* Aim of the task
Each line of the data below from the one holding "Open the Learn more link" to the one holding "Image resolution: width=800", inclusive, is to be reproduced exactly; no other line belongs in the answer.

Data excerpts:
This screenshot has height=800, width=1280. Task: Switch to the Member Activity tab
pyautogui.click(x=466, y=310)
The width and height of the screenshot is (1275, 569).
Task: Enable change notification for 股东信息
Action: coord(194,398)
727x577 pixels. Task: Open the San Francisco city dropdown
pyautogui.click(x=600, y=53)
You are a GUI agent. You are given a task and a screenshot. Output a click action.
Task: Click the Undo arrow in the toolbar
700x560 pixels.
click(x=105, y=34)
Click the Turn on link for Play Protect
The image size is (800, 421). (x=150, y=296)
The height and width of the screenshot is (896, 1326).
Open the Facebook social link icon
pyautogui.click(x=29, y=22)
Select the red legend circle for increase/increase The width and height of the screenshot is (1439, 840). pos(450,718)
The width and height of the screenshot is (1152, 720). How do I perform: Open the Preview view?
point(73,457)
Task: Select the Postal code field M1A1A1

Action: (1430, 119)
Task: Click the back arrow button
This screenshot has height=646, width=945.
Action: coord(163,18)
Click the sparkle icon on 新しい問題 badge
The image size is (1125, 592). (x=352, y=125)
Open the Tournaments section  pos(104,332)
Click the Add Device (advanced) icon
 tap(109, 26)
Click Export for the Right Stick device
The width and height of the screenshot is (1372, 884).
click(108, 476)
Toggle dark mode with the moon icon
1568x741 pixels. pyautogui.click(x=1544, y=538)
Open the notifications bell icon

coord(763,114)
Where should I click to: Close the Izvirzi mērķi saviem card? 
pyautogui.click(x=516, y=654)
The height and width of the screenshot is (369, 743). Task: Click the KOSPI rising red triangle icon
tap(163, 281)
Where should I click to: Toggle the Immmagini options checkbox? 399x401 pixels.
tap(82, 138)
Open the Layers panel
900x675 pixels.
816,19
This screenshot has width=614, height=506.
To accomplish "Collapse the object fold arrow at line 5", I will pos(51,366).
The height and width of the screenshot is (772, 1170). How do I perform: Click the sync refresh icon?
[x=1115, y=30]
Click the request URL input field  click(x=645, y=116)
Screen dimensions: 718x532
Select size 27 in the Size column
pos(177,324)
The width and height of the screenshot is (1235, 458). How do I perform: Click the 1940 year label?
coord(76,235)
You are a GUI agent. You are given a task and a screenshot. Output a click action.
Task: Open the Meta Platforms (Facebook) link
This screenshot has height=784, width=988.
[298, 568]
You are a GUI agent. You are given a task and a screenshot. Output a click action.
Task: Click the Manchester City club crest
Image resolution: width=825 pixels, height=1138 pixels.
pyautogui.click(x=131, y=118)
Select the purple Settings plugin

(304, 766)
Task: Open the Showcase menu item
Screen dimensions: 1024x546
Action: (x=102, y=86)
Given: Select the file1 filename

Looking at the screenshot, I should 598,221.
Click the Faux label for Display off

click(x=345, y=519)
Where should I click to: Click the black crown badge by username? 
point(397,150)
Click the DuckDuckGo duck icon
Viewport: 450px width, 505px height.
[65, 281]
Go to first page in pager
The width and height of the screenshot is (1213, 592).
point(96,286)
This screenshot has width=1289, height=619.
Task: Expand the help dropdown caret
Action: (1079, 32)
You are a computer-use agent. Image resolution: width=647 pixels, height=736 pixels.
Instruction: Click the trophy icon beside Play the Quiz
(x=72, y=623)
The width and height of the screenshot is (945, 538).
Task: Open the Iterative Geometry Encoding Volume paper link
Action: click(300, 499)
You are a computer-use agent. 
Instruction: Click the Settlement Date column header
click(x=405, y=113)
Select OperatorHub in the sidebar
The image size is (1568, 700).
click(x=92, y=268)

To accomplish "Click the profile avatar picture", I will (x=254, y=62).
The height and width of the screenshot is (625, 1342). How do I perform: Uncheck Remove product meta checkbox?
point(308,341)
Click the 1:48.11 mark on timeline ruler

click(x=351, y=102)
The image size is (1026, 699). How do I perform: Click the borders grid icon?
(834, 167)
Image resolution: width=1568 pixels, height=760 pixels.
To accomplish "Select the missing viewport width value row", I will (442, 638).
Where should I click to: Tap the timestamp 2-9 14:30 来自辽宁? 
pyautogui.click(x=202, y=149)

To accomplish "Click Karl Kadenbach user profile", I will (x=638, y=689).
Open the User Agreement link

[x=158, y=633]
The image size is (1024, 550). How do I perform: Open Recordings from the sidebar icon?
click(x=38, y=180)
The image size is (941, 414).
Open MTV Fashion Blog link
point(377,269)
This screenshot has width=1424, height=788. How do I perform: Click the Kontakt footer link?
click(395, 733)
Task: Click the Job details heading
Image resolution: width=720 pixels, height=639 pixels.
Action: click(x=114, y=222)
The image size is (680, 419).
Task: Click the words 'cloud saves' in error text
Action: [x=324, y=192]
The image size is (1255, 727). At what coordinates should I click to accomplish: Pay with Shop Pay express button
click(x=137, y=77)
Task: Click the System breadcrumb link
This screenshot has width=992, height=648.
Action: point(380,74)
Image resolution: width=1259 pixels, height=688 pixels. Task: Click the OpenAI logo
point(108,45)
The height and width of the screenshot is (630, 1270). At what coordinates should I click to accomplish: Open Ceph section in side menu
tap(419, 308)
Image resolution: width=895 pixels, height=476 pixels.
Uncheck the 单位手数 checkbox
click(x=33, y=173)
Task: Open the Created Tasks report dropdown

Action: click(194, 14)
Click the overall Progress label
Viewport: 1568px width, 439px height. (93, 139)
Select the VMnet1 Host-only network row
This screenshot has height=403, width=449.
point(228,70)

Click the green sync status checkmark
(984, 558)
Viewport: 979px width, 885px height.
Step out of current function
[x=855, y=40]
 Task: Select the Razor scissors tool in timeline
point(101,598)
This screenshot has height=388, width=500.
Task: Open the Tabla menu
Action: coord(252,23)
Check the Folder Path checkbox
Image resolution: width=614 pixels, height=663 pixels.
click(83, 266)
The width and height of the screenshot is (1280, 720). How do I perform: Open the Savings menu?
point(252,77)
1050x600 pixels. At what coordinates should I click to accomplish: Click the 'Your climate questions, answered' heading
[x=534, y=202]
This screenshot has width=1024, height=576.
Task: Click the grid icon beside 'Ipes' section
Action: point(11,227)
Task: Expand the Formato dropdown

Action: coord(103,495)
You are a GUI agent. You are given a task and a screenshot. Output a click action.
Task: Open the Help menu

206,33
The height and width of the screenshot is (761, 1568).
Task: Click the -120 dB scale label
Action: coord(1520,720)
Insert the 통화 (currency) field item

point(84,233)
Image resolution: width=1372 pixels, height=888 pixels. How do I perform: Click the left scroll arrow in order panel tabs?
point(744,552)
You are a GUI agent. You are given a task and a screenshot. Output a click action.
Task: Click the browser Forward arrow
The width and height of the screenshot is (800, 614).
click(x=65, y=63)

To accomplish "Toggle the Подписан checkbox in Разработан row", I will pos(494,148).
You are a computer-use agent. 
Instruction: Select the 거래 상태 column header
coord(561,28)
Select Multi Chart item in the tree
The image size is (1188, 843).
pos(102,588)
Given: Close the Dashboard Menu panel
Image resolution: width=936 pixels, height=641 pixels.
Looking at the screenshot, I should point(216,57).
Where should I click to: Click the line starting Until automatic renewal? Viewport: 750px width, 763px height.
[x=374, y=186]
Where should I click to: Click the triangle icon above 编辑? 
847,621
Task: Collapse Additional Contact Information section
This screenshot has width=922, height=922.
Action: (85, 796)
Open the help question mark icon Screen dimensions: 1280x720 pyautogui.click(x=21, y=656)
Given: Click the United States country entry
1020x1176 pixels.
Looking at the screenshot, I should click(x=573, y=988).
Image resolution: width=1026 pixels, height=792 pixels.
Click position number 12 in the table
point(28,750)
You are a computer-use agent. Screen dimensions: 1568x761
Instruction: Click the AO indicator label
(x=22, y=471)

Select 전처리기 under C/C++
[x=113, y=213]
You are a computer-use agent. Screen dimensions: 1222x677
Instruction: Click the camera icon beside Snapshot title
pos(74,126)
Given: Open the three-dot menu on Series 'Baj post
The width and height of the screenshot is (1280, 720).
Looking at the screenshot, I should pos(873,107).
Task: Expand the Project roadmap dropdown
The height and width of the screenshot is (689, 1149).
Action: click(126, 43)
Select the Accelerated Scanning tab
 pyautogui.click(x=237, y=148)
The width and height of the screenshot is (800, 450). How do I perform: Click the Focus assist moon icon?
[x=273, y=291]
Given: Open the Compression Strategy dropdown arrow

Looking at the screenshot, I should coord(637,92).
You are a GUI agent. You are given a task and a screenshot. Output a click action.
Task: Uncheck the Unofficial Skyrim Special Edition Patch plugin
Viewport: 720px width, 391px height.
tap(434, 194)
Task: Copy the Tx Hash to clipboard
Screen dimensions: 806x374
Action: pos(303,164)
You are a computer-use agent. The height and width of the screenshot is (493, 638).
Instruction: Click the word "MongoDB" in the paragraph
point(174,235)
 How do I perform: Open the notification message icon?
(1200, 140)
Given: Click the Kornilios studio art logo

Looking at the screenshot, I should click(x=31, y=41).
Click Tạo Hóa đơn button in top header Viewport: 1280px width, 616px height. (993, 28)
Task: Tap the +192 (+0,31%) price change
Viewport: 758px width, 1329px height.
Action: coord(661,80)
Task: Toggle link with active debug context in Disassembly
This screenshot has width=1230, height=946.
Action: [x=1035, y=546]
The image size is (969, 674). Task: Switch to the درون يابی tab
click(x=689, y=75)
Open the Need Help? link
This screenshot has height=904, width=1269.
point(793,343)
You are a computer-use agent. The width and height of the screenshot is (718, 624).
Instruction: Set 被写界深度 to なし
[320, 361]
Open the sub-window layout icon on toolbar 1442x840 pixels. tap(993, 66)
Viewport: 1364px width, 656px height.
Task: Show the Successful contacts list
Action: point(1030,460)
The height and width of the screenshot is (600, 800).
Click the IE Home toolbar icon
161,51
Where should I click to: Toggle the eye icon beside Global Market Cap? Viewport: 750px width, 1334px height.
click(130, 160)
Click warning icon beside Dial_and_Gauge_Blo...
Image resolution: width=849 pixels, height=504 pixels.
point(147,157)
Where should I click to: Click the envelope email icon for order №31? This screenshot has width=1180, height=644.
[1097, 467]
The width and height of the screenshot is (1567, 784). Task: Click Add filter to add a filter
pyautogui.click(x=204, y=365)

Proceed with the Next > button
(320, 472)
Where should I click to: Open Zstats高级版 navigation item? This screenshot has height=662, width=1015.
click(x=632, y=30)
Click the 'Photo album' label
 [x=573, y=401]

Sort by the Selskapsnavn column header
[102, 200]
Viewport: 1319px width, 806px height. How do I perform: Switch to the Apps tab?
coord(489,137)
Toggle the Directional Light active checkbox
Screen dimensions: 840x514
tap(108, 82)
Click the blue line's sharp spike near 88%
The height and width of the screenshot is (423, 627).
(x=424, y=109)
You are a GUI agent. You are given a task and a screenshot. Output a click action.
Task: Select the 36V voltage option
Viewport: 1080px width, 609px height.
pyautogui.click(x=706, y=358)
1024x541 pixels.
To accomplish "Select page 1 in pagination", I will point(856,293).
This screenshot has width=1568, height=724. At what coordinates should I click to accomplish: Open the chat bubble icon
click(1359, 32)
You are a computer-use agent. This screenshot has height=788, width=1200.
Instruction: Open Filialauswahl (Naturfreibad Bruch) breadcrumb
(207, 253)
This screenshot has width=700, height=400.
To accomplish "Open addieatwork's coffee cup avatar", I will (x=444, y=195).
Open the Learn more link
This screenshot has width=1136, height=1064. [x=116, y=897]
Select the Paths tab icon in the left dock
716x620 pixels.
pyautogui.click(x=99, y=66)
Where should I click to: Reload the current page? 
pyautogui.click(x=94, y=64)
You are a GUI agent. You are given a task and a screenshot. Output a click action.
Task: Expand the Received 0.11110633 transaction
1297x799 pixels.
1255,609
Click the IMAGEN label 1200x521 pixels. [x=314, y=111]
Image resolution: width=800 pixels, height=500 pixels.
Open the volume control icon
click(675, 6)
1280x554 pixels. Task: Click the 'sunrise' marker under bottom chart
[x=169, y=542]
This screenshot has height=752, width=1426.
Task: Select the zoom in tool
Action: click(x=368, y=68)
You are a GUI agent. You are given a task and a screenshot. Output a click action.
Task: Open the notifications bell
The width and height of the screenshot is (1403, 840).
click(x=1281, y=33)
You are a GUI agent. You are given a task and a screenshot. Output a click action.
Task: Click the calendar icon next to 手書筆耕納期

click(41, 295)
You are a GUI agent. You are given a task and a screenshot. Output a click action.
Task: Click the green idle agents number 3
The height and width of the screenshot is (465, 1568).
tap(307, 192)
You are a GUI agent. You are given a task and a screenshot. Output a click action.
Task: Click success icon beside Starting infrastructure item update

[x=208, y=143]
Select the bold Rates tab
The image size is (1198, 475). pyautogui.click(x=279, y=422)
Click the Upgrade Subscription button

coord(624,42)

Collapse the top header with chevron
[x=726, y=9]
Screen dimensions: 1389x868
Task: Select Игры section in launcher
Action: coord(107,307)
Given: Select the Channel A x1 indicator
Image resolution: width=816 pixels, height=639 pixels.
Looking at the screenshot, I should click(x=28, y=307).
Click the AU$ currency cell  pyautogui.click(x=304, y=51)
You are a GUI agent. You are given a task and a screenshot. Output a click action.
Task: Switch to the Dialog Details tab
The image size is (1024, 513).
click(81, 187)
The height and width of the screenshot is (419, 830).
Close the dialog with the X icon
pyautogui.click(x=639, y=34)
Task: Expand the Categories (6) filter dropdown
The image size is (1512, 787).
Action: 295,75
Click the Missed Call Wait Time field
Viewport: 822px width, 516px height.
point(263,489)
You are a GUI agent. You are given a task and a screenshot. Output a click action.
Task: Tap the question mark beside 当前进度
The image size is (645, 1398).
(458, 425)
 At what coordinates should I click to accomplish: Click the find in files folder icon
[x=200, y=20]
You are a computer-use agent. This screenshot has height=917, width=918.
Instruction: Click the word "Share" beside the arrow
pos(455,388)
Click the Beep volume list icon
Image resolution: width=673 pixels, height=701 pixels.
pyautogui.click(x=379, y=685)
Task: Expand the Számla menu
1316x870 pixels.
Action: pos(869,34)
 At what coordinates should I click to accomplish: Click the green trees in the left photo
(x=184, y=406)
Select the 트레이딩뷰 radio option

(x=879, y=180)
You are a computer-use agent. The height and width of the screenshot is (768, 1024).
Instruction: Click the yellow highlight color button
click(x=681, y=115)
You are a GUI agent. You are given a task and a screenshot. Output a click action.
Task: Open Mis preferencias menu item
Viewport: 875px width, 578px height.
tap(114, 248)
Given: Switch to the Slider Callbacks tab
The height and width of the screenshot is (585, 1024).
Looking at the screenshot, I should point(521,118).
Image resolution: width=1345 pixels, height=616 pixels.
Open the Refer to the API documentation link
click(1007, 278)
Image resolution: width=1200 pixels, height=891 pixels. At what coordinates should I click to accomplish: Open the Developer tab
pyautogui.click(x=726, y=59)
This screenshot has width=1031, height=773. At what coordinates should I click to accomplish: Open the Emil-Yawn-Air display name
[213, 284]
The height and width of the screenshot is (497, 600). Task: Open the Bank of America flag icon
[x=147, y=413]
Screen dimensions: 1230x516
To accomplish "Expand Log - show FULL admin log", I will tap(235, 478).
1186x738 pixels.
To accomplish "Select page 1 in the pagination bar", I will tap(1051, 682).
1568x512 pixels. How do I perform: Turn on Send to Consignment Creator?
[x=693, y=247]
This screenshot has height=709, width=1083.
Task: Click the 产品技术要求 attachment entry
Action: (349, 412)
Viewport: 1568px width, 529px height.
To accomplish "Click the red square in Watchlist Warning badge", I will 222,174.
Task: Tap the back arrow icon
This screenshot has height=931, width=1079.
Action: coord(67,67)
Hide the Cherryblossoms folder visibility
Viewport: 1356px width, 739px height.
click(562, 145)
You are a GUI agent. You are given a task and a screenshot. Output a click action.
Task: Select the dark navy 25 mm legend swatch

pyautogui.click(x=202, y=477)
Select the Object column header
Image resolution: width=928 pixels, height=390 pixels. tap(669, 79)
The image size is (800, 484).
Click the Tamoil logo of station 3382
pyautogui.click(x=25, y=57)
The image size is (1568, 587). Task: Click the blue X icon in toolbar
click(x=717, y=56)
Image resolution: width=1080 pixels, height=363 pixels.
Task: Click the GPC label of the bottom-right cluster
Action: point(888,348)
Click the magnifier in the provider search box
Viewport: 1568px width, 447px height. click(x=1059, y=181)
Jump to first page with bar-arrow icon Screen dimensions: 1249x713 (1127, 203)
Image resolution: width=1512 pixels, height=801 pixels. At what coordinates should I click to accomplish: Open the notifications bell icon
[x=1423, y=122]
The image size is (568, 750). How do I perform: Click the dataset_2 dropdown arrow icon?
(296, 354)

* Answer section
Open the Learn more link
This screenshot has width=1136, height=1064. [x=116, y=897]
Select the Paths tab icon in the left dock
716x620 pixels.
pyautogui.click(x=99, y=66)
Where should I click to: Reload the current page? 
pyautogui.click(x=94, y=64)
You are a GUI agent. You are given a task and a screenshot. Output a click action.
Task: Expand the Received 0.11110633 transaction
1297x799 pixels.
1255,609
Click the IMAGEN label 1200x521 pixels. [x=314, y=111]
Image resolution: width=800 pixels, height=500 pixels.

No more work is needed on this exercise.